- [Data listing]

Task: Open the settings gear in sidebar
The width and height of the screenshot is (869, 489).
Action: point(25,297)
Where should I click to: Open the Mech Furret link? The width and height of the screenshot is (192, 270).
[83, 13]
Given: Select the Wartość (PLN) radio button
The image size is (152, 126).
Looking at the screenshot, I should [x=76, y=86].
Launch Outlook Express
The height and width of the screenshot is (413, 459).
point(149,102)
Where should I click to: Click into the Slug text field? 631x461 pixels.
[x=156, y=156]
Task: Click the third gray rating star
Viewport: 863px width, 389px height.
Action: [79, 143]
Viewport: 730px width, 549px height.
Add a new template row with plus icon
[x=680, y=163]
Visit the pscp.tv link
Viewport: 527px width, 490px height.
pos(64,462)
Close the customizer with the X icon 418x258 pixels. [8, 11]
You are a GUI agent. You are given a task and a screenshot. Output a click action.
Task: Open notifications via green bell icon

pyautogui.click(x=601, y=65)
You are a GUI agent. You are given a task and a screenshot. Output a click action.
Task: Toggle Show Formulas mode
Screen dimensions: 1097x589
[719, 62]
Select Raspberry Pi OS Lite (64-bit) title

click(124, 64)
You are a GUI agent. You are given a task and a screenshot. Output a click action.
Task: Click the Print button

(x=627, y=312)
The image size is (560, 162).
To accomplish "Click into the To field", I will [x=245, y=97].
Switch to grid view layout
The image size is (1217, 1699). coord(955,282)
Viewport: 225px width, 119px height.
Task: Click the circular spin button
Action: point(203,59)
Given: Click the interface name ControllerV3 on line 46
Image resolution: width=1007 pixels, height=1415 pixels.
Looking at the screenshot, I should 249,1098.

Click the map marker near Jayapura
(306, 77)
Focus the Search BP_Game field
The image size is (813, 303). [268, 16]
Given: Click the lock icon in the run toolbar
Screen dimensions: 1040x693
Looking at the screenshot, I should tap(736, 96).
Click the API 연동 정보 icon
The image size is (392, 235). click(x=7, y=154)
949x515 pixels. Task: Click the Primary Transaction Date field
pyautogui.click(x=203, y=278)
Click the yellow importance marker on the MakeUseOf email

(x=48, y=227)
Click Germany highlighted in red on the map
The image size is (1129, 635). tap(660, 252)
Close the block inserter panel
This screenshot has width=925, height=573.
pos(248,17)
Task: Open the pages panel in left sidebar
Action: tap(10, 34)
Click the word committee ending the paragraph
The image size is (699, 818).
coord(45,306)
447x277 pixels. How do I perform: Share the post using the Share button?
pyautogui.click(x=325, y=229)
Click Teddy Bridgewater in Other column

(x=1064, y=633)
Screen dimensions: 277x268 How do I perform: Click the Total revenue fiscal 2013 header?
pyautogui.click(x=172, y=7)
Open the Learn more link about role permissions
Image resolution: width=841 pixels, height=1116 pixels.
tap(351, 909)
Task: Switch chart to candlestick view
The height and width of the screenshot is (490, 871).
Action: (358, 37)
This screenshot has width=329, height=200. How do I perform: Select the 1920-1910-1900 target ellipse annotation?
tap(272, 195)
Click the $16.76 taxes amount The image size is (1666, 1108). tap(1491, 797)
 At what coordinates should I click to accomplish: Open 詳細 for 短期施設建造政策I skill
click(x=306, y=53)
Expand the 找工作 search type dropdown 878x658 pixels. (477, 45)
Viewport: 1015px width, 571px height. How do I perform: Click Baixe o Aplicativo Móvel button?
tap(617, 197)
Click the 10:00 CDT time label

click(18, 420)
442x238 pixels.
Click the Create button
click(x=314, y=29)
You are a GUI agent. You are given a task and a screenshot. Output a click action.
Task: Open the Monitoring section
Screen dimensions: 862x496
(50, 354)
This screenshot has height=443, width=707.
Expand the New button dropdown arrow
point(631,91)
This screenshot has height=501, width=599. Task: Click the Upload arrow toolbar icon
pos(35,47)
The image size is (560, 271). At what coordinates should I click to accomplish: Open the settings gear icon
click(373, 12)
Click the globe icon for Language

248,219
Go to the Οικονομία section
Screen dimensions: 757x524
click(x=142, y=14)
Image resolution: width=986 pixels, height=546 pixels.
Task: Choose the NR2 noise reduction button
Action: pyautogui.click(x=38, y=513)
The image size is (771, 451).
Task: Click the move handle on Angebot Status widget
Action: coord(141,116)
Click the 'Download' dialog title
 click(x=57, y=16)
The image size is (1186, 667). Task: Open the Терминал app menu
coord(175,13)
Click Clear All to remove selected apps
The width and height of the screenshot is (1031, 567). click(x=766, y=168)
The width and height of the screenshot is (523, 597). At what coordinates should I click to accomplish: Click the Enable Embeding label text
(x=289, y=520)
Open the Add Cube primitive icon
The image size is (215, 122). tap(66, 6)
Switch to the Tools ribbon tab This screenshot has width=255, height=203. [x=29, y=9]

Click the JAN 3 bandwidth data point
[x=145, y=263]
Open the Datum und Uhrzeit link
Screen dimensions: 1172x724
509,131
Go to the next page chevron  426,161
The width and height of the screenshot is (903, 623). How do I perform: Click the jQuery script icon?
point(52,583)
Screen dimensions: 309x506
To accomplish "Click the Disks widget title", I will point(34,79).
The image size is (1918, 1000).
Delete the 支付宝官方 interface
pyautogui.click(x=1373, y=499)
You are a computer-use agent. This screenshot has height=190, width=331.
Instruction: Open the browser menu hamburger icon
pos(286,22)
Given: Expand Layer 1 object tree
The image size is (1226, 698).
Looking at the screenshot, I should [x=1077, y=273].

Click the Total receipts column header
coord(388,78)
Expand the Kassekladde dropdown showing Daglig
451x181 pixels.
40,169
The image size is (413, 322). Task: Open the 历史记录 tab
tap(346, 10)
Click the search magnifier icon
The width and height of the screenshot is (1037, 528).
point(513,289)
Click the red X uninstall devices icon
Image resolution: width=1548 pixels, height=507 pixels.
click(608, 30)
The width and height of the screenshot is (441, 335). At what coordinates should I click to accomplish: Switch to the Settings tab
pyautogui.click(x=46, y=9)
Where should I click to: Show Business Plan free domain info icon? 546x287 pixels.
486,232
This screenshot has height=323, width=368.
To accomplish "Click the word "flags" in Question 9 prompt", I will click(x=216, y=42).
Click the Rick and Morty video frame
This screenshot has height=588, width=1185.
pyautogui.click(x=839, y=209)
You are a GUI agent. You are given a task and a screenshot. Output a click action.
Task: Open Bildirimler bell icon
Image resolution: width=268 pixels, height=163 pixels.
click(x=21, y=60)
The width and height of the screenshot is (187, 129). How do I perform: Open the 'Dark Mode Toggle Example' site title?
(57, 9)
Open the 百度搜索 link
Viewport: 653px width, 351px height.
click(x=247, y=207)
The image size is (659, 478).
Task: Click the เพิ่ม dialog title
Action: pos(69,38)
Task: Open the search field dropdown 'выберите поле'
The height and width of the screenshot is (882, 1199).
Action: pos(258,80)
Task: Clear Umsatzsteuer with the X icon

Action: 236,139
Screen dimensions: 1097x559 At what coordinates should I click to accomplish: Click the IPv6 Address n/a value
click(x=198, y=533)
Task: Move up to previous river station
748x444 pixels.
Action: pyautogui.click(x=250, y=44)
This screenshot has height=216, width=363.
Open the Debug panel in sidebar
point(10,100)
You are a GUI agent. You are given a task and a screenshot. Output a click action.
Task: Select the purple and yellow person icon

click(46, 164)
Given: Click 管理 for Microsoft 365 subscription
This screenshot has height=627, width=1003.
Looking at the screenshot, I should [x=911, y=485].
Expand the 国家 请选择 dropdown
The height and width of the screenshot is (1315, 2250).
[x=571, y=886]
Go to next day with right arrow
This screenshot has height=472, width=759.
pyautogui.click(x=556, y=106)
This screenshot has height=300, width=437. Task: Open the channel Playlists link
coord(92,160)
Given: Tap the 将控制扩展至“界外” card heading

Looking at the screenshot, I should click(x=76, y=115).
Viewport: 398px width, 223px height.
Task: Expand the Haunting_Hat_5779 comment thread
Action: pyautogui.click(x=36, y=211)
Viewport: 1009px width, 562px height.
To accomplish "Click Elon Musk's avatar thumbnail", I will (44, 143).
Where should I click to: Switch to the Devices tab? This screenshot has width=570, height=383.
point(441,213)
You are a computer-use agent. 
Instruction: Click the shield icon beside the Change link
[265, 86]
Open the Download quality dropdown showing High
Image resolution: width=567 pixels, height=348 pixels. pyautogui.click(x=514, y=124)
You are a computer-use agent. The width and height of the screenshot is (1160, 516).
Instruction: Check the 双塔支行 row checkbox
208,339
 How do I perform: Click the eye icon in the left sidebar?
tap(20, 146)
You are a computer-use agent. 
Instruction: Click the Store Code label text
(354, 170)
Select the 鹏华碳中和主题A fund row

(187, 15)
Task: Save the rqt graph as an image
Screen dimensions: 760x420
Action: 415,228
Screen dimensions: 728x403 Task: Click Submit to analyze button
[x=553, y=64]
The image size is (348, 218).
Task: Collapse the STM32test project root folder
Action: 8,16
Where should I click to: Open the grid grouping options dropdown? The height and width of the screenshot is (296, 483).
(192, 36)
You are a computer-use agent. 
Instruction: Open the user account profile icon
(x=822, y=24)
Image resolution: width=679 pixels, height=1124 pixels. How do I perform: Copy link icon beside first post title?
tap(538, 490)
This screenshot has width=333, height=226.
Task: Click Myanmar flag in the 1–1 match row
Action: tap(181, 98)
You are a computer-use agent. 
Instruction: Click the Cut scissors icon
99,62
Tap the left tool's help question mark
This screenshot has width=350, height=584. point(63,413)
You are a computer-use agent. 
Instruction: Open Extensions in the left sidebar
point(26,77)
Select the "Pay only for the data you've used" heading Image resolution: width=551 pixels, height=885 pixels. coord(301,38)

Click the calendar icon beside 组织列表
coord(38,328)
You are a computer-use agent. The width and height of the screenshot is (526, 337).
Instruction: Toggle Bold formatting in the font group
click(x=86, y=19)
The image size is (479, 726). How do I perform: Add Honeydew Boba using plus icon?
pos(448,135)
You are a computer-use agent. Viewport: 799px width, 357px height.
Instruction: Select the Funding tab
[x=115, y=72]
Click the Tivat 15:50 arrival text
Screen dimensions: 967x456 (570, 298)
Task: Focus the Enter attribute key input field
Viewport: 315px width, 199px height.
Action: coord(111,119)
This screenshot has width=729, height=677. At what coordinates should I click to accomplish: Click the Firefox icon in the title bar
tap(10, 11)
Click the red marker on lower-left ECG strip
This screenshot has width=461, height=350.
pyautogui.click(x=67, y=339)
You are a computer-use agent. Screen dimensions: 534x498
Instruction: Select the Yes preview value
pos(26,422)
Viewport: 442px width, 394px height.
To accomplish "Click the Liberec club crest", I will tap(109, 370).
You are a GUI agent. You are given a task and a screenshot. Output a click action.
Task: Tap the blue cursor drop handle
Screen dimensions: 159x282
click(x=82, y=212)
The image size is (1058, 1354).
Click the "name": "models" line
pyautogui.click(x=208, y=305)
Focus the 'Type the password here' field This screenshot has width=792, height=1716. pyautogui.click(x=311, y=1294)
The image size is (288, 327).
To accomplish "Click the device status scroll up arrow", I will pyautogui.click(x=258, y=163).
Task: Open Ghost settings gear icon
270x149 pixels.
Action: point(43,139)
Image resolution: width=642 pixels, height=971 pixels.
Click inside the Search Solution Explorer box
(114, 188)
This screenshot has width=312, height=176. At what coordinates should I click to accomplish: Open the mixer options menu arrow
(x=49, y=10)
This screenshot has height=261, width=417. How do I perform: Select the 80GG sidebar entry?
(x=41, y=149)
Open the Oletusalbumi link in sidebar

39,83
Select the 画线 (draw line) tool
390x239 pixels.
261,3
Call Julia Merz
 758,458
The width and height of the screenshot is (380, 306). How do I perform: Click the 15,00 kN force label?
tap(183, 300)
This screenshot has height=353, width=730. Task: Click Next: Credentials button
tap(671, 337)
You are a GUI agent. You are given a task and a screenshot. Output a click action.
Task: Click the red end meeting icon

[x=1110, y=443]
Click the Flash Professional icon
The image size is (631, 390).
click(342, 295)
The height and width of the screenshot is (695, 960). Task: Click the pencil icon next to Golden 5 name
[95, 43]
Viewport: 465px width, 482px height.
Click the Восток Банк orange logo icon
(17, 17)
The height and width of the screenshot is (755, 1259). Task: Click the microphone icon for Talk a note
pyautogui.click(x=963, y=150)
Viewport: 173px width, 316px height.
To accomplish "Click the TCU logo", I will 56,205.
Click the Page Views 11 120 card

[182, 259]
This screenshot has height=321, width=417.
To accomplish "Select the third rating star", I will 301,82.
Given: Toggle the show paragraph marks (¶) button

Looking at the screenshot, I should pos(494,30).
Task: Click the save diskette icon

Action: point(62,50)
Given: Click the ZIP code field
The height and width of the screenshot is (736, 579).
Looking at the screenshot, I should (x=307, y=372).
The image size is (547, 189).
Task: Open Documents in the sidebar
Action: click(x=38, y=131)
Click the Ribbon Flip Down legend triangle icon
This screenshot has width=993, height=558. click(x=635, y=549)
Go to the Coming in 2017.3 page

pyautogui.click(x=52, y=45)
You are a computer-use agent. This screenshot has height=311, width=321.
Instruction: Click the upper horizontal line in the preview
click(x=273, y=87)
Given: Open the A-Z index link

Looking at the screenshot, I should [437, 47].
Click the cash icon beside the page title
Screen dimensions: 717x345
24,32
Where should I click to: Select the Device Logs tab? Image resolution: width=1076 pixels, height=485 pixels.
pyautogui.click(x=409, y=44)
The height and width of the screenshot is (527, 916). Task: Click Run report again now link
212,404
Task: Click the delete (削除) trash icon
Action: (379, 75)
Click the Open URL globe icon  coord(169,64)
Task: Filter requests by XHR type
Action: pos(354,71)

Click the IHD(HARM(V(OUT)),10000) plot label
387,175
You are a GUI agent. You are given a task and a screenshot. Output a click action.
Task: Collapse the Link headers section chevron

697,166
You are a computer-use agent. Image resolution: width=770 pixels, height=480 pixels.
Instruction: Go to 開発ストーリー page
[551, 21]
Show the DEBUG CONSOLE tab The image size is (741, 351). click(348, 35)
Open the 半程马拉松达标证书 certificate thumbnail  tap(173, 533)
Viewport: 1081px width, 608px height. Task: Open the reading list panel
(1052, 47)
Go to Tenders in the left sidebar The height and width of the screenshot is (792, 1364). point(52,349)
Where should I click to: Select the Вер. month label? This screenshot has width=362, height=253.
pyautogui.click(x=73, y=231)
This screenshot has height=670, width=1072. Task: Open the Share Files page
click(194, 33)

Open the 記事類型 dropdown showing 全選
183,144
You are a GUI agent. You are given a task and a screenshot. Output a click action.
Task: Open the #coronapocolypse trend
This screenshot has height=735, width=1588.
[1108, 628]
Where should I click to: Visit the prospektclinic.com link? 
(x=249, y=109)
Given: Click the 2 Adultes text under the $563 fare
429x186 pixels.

- [Aim of the exercise]
Pick out every line of the rows above that contains the string "Where", matching case exactly, and copy each one.

- [Task output]
Where should I click to: Open the Mech Furret link? The width and height of the screenshot is (192, 270).
Where should I click to: Click into the Slug text field? 631x461 pixels.
Where should I click to: Show Business Plan free domain info icon? 546x287 pixels.
Where should I click to: Switch to the Devices tab? This screenshot has width=570, height=383.
Where should I click to: Open the grid grouping options dropdown? The height and width of the screenshot is (296, 483).
Where should I click to: Select the Device Logs tab? Image resolution: width=1076 pixels, height=485 pixels.
Where should I click to: Select the Вер. month label? This screenshot has width=362, height=253.
Where should I click to: Visit the prospektclinic.com link? 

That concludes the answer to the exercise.